┌─ STORED DATA
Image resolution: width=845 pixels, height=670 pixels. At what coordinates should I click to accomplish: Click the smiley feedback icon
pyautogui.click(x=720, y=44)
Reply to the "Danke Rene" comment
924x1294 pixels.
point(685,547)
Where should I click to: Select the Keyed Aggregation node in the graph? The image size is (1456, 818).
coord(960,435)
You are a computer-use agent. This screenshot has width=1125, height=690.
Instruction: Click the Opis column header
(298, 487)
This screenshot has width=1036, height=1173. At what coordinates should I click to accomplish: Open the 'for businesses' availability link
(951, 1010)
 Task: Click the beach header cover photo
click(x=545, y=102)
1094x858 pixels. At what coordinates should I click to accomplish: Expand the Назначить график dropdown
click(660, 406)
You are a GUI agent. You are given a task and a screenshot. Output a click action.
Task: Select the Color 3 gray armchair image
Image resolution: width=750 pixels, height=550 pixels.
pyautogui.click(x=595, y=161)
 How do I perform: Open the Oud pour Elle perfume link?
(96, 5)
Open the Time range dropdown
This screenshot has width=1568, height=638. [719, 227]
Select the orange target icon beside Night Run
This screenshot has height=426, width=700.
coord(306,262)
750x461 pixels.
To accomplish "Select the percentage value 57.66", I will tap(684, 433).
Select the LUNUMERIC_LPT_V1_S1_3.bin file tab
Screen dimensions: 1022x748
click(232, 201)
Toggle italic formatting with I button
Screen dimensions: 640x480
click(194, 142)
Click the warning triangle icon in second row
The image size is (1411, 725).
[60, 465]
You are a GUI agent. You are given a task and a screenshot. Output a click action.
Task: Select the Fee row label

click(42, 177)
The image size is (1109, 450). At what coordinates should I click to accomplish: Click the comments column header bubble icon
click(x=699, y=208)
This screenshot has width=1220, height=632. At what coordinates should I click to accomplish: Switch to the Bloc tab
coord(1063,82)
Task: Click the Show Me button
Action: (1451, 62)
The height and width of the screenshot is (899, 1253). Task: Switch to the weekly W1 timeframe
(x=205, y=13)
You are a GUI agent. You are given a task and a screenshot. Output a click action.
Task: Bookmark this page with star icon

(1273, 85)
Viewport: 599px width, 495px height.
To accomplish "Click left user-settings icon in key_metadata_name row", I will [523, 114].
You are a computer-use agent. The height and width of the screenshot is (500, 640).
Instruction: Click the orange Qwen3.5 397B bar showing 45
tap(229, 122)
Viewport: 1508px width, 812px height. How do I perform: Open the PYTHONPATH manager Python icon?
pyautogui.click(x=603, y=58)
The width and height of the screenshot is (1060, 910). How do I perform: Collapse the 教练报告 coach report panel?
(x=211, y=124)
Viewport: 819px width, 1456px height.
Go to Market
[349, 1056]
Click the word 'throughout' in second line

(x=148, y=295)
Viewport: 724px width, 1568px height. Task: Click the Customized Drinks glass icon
└─
TASK PROMPT: Reproduce all of the records above word for word, keeping them in the same order.

SOLUTION FOR THIS PROBLEM:
Image resolution: width=845 pixels, height=670 pixels. At what coordinates should I click to accomplish: Click the smiley feedback icon
pyautogui.click(x=720, y=44)
Reply to the "Danke Rene" comment
924x1294 pixels.
point(685,547)
Where should I click to: Select the Keyed Aggregation node in the graph? The image size is (1456, 818).
coord(960,435)
You are a computer-use agent. This screenshot has width=1125, height=690.
Instruction: Click the Opis column header
(298, 487)
This screenshot has width=1036, height=1173. At what coordinates should I click to accomplish: Open the 'for businesses' availability link
(951, 1010)
 Task: Click the beach header cover photo
click(x=545, y=102)
1094x858 pixels. At what coordinates should I click to accomplish: Expand the Назначить график dropdown
click(660, 406)
You are a GUI agent. You are given a task and a screenshot. Output a click action.
Task: Select the Color 3 gray armchair image
Image resolution: width=750 pixels, height=550 pixels.
pyautogui.click(x=595, y=161)
 How do I perform: Open the Oud pour Elle perfume link?
(96, 5)
Open the Time range dropdown
This screenshot has width=1568, height=638. [719, 227]
Select the orange target icon beside Night Run
This screenshot has height=426, width=700.
coord(306,262)
750x461 pixels.
To accomplish "Select the percentage value 57.66", I will tap(684, 433).
Select the LUNUMERIC_LPT_V1_S1_3.bin file tab
Screen dimensions: 1022x748
click(232, 201)
Toggle italic formatting with I button
Screen dimensions: 640x480
click(194, 142)
Click the warning triangle icon in second row
The image size is (1411, 725).
[60, 465]
You are a GUI agent. You are given a task and a screenshot. Output a click action.
Task: Select the Fee row label

click(42, 177)
The image size is (1109, 450). At what coordinates should I click to accomplish: Click the comments column header bubble icon
click(x=699, y=208)
This screenshot has width=1220, height=632. At what coordinates should I click to accomplish: Switch to the Bloc tab
coord(1063,82)
Task: Click the Show Me button
Action: (1451, 62)
The height and width of the screenshot is (899, 1253). Task: Switch to the weekly W1 timeframe
(x=205, y=13)
You are a GUI agent. You are given a task and a screenshot. Output a click action.
Task: Bookmark this page with star icon

(1273, 85)
Viewport: 599px width, 495px height.
To accomplish "Click left user-settings icon in key_metadata_name row", I will [523, 114].
You are a computer-use agent. The height and width of the screenshot is (500, 640).
Instruction: Click the orange Qwen3.5 397B bar showing 45
tap(229, 122)
Viewport: 1508px width, 812px height. How do I perform: Open the PYTHONPATH manager Python icon?
pyautogui.click(x=603, y=58)
The width and height of the screenshot is (1060, 910). How do I perform: Collapse the 教练报告 coach report panel?
(x=211, y=124)
Viewport: 819px width, 1456px height.
Go to Market
[349, 1056]
Click the word 'throughout' in second line

(x=148, y=295)
Viewport: 724px width, 1568px height. Task: Click the Customized Drinks glass icon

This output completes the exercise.